Accuracy - The main effect of view was significant [F(1,35)=14.9; p<0.001], showing the less accurate responses for the stimuli presented from the planum-view (87%) with respect to the dorsum-view (95%; p=0.001). In addition, we also found the significant 2-way interactions between view and rotation [F(3,105)=5.7; p=0.001] and 3-way interaction between group, view, and rotation [F(6,105)=3.2; p=0.005]. Post-hoc comparisons of the view by rotation interaction showed that within each view the 180° rotations were significantly different from the others (all p<0.05). The post-hoc comparisons of the group by view by rotation showed that only in the complete SCI group the responses to dorsum-view stimuli were more accurate than planum-view for 0° (p=0.001), medial (p=0.001) and lateral rotations (p=0.002). No view-related significant difference was found for the 180° rotations (all p>0.05).

Mental rotation of HANDS

Response Times - The main effect of rotation [F(3,105)=34.3; p<0.001] and the 2-way interaction between view and rotation [F(3,105)=12.1; p<0.001] were significant. The main effect of rotation was accounted for by the slowest responses for the 180° rotations (1424ms) with respect to all the other rotations (all p<0.05) as well as by the fastest responses for the 0° rotations (1120ms) with respect to all the other rotations (all p<0.05). The post-hoc comparisons of the view by rotation interaction showed that for the dorsum-view stimuli the RTs were strongly affected by the rotation, with all the responses significantly different between rotations [0° (1005ms), medial (1186ms), 180° (1492ms) lateral (1171ms); all p<0.05)], except medial versus lateral rotations (p>0.05).

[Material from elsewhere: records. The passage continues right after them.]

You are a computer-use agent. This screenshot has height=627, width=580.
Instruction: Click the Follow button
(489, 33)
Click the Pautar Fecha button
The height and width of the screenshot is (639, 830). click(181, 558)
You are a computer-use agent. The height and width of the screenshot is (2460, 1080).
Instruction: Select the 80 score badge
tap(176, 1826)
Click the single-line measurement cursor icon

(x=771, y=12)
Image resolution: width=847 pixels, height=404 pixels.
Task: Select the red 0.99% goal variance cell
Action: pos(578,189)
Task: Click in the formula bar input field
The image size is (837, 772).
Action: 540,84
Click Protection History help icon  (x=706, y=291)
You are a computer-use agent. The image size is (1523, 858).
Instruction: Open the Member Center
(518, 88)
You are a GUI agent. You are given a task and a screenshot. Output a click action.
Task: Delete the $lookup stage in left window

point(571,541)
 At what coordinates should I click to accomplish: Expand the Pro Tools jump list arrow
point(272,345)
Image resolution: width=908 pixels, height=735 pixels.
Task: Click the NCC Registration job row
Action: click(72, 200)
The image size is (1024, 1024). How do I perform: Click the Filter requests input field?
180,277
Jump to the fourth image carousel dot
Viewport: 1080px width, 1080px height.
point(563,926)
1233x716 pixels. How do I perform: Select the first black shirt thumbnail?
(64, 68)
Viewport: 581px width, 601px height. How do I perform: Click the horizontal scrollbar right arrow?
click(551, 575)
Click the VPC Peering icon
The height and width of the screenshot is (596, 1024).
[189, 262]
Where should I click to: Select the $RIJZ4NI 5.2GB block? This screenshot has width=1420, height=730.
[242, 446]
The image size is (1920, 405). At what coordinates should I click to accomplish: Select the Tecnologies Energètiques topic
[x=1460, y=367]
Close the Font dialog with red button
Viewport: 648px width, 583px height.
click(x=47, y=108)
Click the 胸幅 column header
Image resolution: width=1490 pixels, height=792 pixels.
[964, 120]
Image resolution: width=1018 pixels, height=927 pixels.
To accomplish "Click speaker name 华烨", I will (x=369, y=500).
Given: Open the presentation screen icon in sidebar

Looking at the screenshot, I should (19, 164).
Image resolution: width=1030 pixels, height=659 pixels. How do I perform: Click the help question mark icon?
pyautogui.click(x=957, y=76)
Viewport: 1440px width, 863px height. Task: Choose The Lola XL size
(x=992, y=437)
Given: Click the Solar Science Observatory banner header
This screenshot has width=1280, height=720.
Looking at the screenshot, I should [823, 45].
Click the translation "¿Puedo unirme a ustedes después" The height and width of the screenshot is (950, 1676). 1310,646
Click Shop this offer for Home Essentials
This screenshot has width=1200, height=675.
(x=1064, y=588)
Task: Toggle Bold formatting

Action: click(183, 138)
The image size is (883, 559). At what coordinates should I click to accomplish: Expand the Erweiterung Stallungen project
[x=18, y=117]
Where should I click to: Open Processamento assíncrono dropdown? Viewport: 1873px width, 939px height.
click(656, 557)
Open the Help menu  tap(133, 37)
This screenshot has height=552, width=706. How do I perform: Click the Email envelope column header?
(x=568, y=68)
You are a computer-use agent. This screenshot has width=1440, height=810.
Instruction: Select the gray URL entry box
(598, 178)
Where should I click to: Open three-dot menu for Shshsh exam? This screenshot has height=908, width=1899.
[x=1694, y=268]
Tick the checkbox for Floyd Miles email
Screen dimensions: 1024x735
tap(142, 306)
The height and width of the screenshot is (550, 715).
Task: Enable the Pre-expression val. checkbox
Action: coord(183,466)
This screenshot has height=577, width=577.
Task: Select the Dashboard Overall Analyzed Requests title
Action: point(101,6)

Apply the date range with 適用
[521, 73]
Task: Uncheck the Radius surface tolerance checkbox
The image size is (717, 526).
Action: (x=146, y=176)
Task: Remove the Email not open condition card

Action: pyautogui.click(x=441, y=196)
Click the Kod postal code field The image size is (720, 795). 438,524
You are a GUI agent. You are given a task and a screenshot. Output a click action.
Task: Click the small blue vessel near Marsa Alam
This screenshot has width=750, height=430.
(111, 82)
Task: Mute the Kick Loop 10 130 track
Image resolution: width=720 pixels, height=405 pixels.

Conversely, the RTs for the palm-view stimuli were weakly influenced by rotation, the 180° rotation being the slowest (1356ms) with respect to all the others (all p<0.05). Confirming and extending previous data on healthy subjects these results show that, in the presence of residual somatosensory inflow, the impact of stimulus view on mental spatial transformation of hands is equivalent to normal conditions even after SCI.

Accuracy - The main effects of view [F(1,35)=6.1; p<0.021] and rotation [F(3,105)=20.2; p<0.001] were significant. The main effect of view was accounted for by the more accurate performance for stimuli presented in the palm-view (89%) with respect to the dorsum-view (85%; p<0.023). The main effect of rotation was explained by the least accurate performance for the 180° rotations (77%) with respect to all the other rotations (all p<0.05). These results show that all three groups were equally accurate.

Mental rotation of BODIES

Response Times - The main effects of laterality [F(1,35)=15.0; p<0.001], view [F(1,35)=5.5; p<0.022], and rotation [F(3,105)=11.5; p<0.001] were significant. The main effect of laterality was accounted for by the faster responses for the right-lateralized stimuli (1084ms) with respect to the left-lateralized ones (1159ms; p<0.05). The main effect of view was explained by the faster responses for the dorsum-view stimuli (1104ms) with respect to the palm-view ones (1139ms; p<0.021). The main effect of rotation was accounted for by the slowest responses for the 180° rotations (1256ms) with respect to all the other rotations (all p<0.05). These results generally confirm previous data indicating facilitation for right-lateralized and dorsum-view body stimuli, as well as increased RTs for upside-down stimuli.

Accuracy - Only the main effect of rotation [F(3,105)=7.1; p<0.001] was significant, accounted for by the less accurate performance for the stimuli presented at 180° rotations (83%) with respect to all the other rotations (all p<0.05).